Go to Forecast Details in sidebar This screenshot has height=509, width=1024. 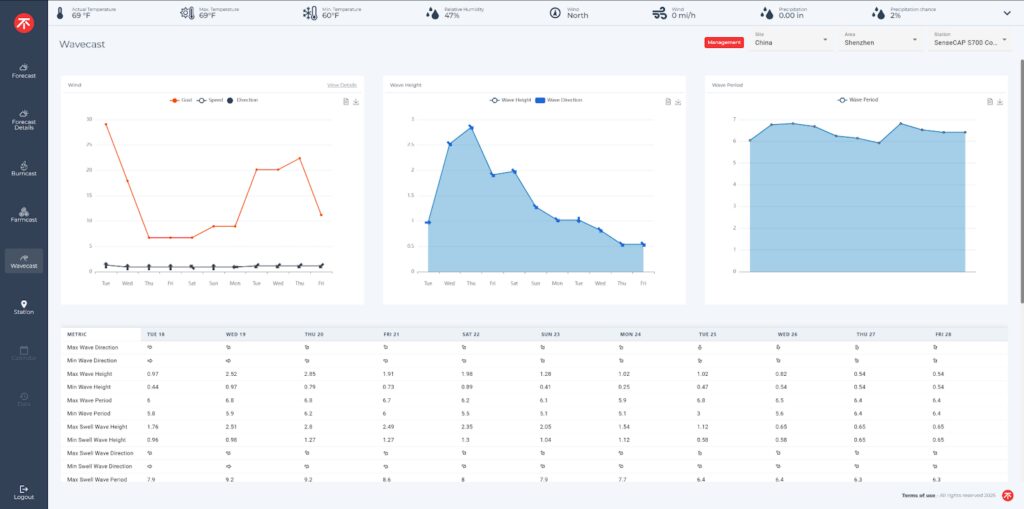(23, 119)
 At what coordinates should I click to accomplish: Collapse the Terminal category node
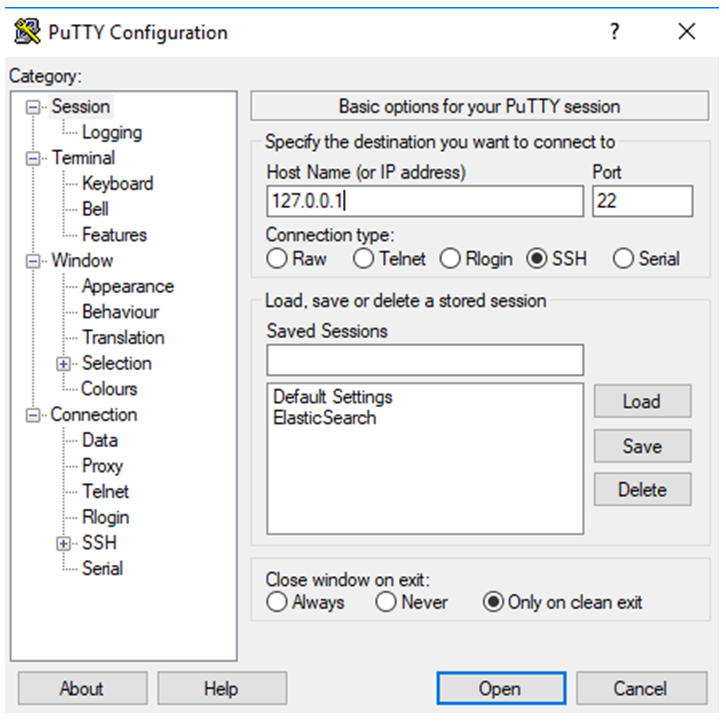click(33, 158)
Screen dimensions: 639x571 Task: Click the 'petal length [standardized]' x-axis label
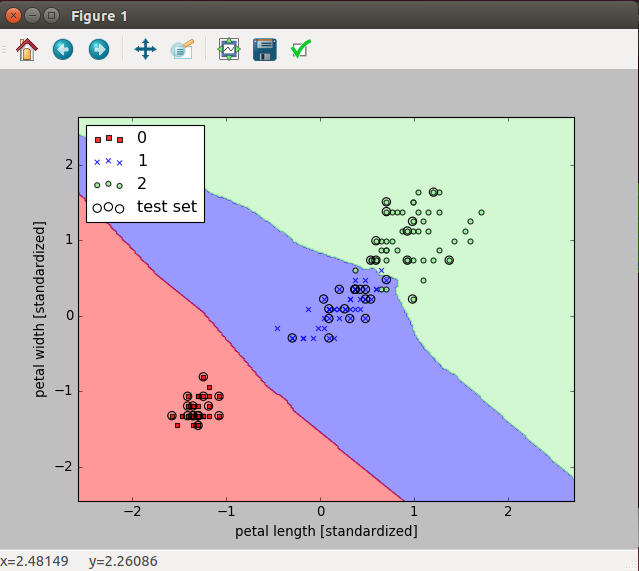[326, 531]
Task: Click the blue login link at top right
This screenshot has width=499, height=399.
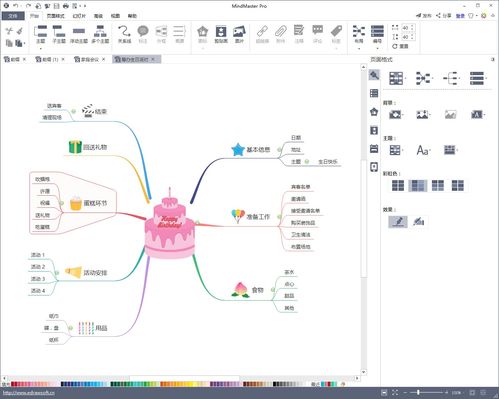Action: point(460,16)
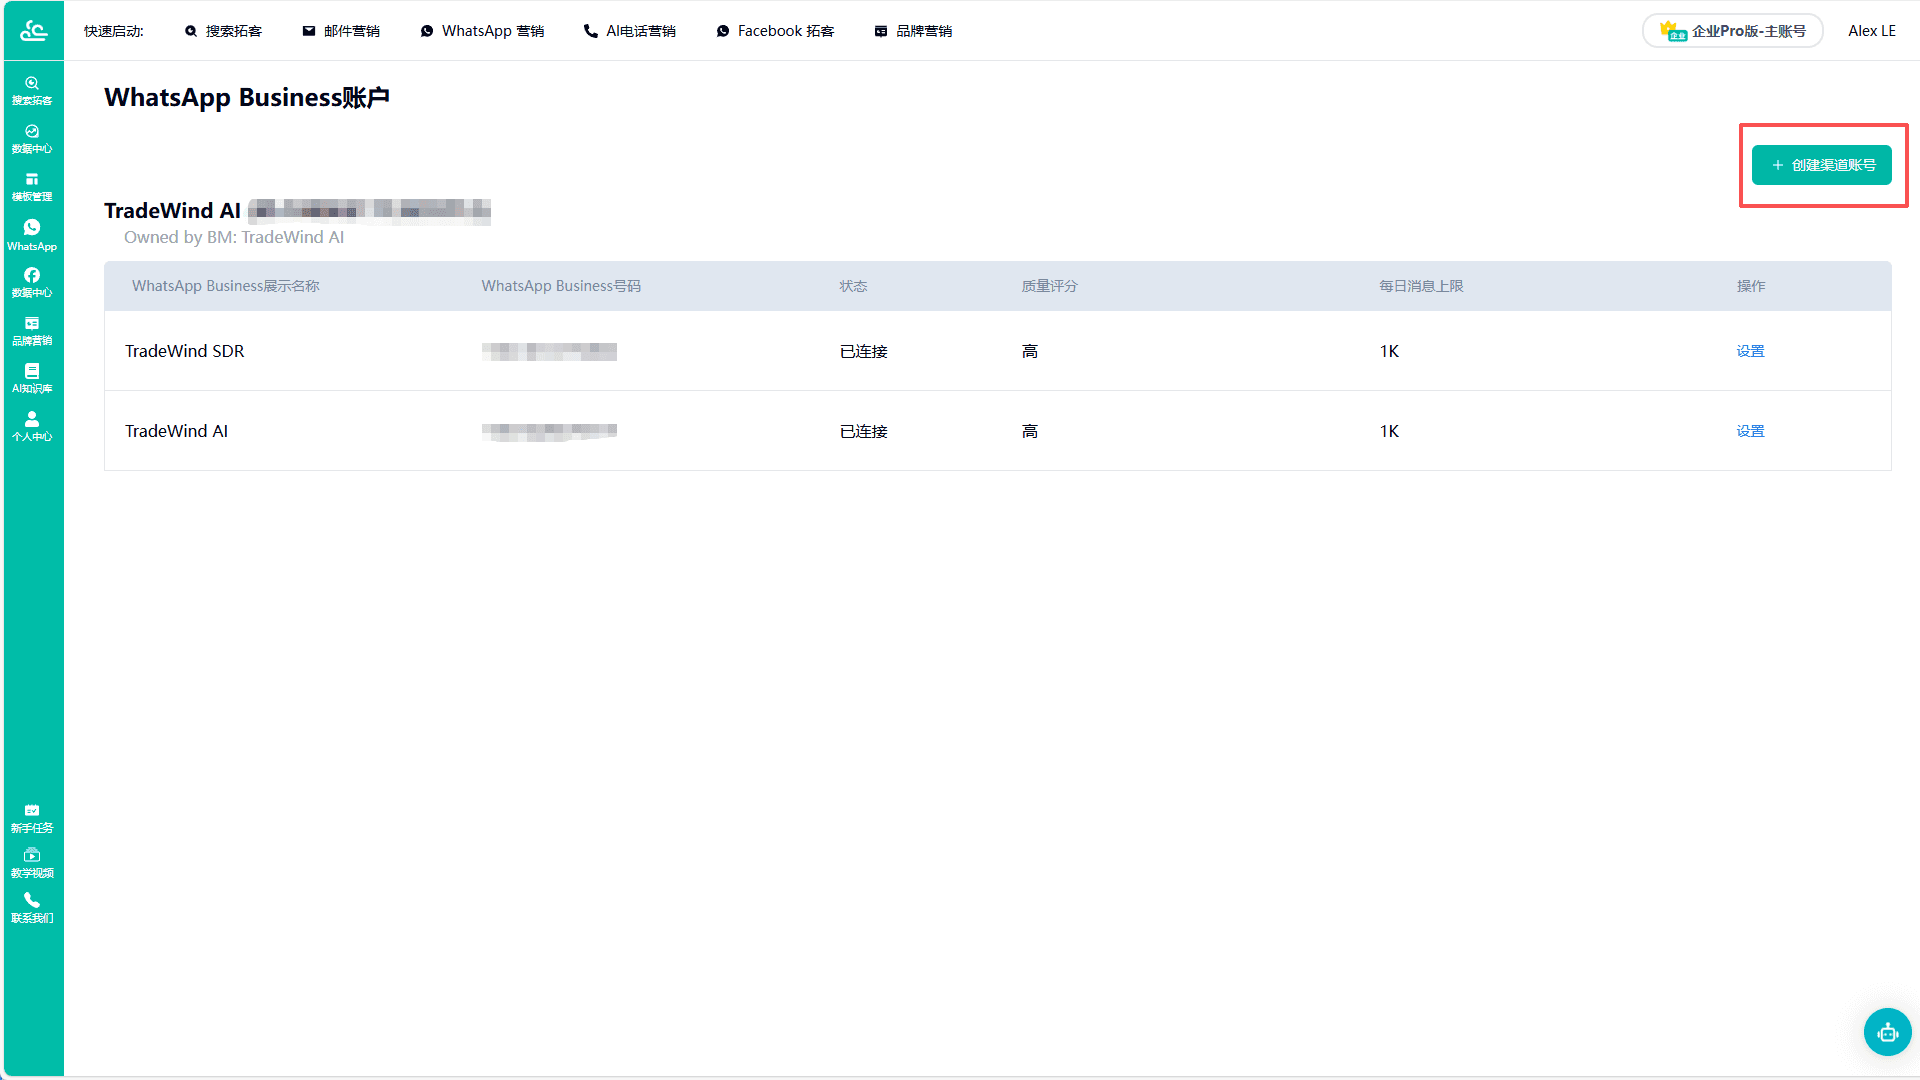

==============================

_Exercise description_
Starting with the line that contains "At what coordinates" and going on through the last of the lines, rewrite them with every "Task" changed to "Goal" and everything else unchanged. Leave the pictures out of your answer.

_Answer to this task_
 At what coordinates should I click to accomplish: Collapse the Terminal category node
click(33, 158)
Screen dimensions: 639x571 Goal: Click the 'petal length [standardized]' x-axis label
[326, 531]
Goal: Click the blue login link at top right
This screenshot has width=499, height=399.
Action: point(460,16)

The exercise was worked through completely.